# Document text
Hint: You can choose any data you like but can’t take one that is already taken by other groups.
library(tidyverse)
seattle_pets <- read_csv("seattle_pets.csv")
library(vcd)
Hint: Source and description of data, and definition of variables.
The source of the data is articles on the most popular pet names in 2018. This article specifically is from Seattle. The variables are the date the animal was registered with Seattle, the unique license number, the animal’s name, animal’s species, the primary breed of the animal, the secodary breed if it is mixed, and the zip code the animal is refistered under.
Hint: Create at least two plots.
library(ggplot2)
data(seattle_pets)
Seattle_animals <- filter(seattle_pets,
species == "Dog" |
species == "Cat")
# plot the distribution of race
ggplot(Seattle_animals, aes(x = species)) +
geom_bar()
Seattle_animals <-
Seattle_animals %>%
mutate(primary_breed = fct_lump(primary_breed, 10))
library(ggplot2)
# stacked bar chart
ggplot(Seattle_animals,
aes(x = species,
fill = primary_breed)) +
geom_bar(position = "stack")
Seattle_animal_zip <-
Seattle_animals %>%
mutate(zip_code = fct_lump(zip_code, 5))
tbl <- xtabs(~species + zip_code, Seattle_animal_zip)
ftable(tbl)
## zip_code 98103 98115 98117 98122 98125 Other
## species
## Cat 1655 1626 1344 931 934 10677
## Dog 2845 3111 2524 1584 1939 22908
library(vcd)
mosaic(tbl,
shade = TRUE,
legend = TRUE,, main = "Animal data")

# Excerpted records
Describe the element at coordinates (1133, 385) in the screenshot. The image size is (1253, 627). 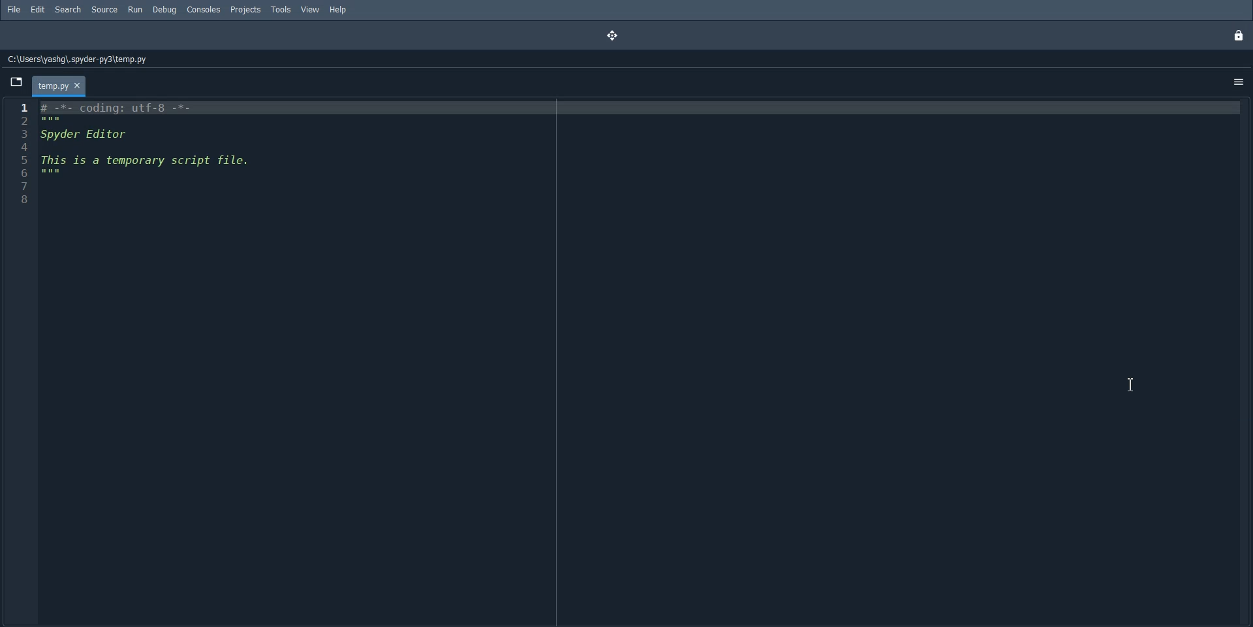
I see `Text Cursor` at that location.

...

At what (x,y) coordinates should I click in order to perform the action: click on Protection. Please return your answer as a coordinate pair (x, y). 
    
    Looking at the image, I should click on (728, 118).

# Aim
Reproduce the stretch of the Seattle pet data write-up from "Hint: Source and" through "data(seattle_pets)".

# Exercise output
Hint: Source and description of data, and definition of variables.
The source of the data is articles on the most popular pet names in 2018. This article specifically is from Seattle. The variables are the date the animal was registered with Seattle, the unique license number, the animal’s name, animal’s species, the primary breed of the animal, the secodary breed if it is mixed, and the zip code the animal is refistered under.
Hint: Create at least two plots.
library(ggplot2)
data(seattle_pets)